Снова начался разговор, или, вернее, спор между ним и конторщиком. Маттиа объяснил мне, в чем дело. Извозчик спрашивал у нашего провожатого дорогу, а тот говорил, что не знает ее, и опять повторял, что никогда не бывал в этих воровских кварталах.

Наверное, это не Бетналь-Грин. Чем же все это закончится?

Наконец конторщик отдал извозчику деньги, и мы вместе с ним вышли из кэба. Грязная улица была окутана густым туманом, на ней выделялся только ярко освещенный трактир. Мы вошли в него, конторщик потребовал стакан водки, жадно выпил ее и начал расспрашивать дорогу. И мы снова пошли за ним, переходя из одной отвратительной улицы в другую.

Дома здесь были гораздо хуже домов во французских деревнях; иногда они даже походили не на дома, а на сараи или хлева. Около дверей мы различали бледных женщин со светлыми волосами и детей в лохмотьях. А на одной улице мы видели свиней, рывшихся в глубокой луже, источавшей мерзкое зловоние.

Наш провожатый вдруг остановился; он, очевидно, не знал, куда идти. К счастью, в это время к нам подошел полицейский.

Конторщик что-то спросил у него, и через минуту все мы последовали за полицейским. Переходя из одной улицы в другую, мы наконец остановились на дворе, посреди которого темнела огромная яма для стока воды.

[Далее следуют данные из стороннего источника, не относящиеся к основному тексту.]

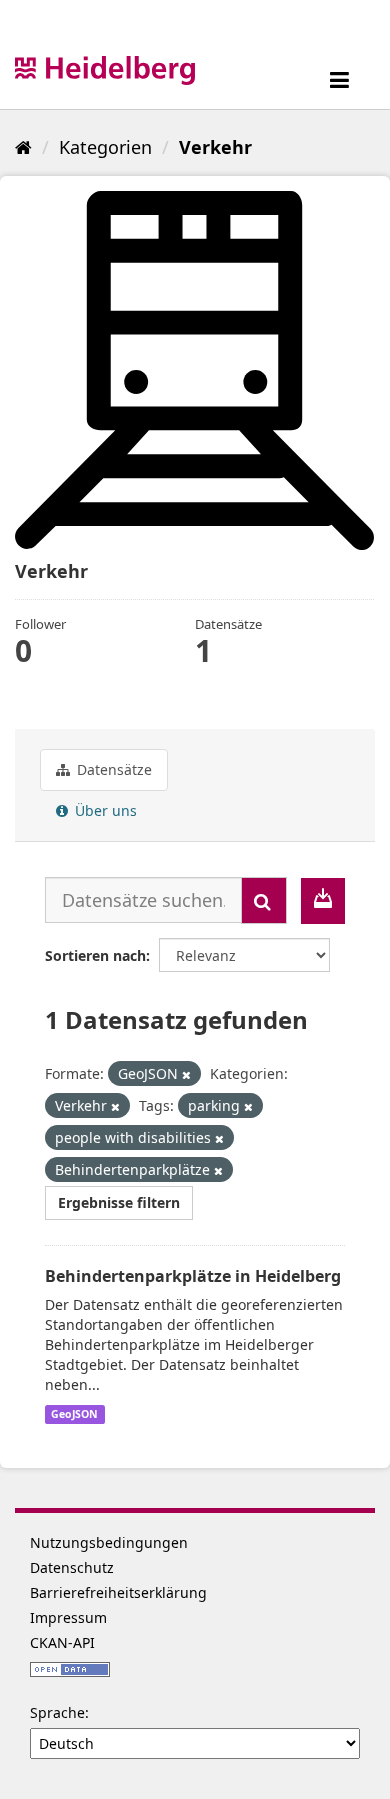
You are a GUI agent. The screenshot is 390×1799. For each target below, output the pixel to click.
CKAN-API (62, 1642)
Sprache (57, 1712)
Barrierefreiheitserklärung (118, 1592)
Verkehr (215, 147)
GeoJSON (74, 1414)
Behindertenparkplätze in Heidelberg (193, 1276)
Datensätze (112, 769)
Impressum (68, 1617)
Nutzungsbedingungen (109, 1542)
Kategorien (105, 147)
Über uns (104, 810)
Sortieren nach (95, 955)
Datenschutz (72, 1567)
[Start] (23, 147)
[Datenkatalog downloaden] (323, 901)
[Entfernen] (186, 1074)
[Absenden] (264, 900)
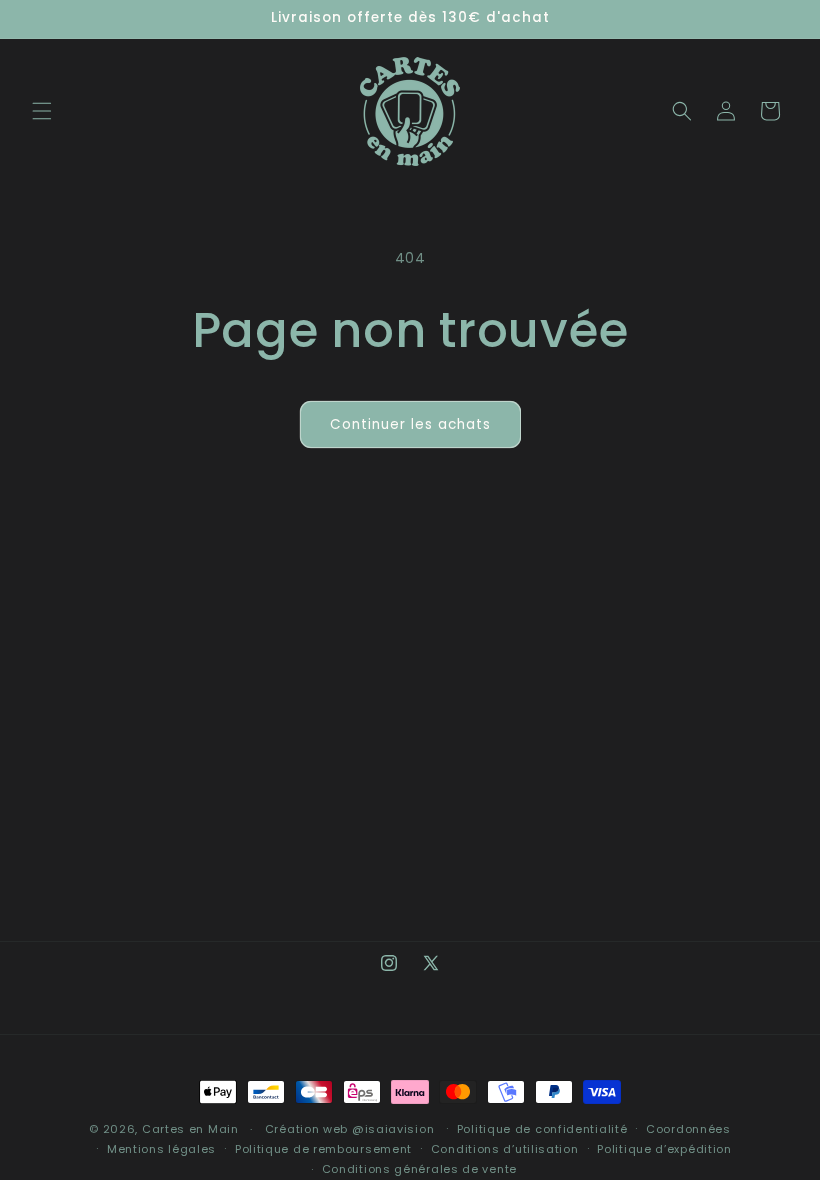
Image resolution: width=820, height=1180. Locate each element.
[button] (42, 111)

– Это двор «Красного Льва», – объявил полицейский.

Зачем же он здесь остановился? Не может быть, чтобы тут жили мои родные!

Но мне некогда было долго раздумывать над этим. Полицейский постучал в дверь какого-то дощатого сарая, и наш провожатый поблагодарил его. Мы пришли.

Я был до того взволнован, что даже не заметил, как отворилась дверь; но когда мы вошли в большую комнату, освещенную лампой и пламенем камина, я сразу опомнился.

Перед камином в соломенном кресле с верхом, как у детской коляски, сидел неподвижно, как статуя, старик с седой бородой, в черной ермолке на голове. За столом сидели друг против друга мужчина и женщина. Мужчине было на вид лет сорок; у него было умное, но суровое лицо. Женщина была моложе его лет на пять или на шесть. Лицо ее, когда-то, должно быть, красивое, было апатичным. Ее светлые, кое-как закрученные волосы спускались на большой платок, накинутый на плечи; движения были вялы и ленивы.

Кроме того, в комнате было четверо детей – два мальчика и две девочки – все с такими же светлыми волосами, как у матери: старшему мальчику лет одиннадцать или двенадцать, младшей девочке – не больше трех.

Все это я разглядел в одно мгновение, прежде чем закончил говорить наш провожатый, объяснявший, должно быть, кто мы.

Все глаза устремились на меня и на Маттиа. Только меньшая девочка обратила все свое внимание на Капи.

– Который из вас Реми? – спросил по-французски мужчина, сидевший за столом.

– Это я, – ответил я, выступив вперед.

– Так поцелуй своего отца, мой мальчик.

Когда я думал о свидании с родными, мне всегда казалось, что я буду очень счастлив, увидев их. Но теперь я не чувствовал никакой радости. Несмотря на это, я все-таки подошел к отцу и поцеловал его.

– А вот это твой дедушка, твоя мать, братья и сестры, – сказал он, показывая на остальных.

Я прежде всего подошел к матери. Она нагнулась, чтобы я мог поцеловать ее, но сама не поцеловала меня и сказала мне только несколько слов, которых я не понял.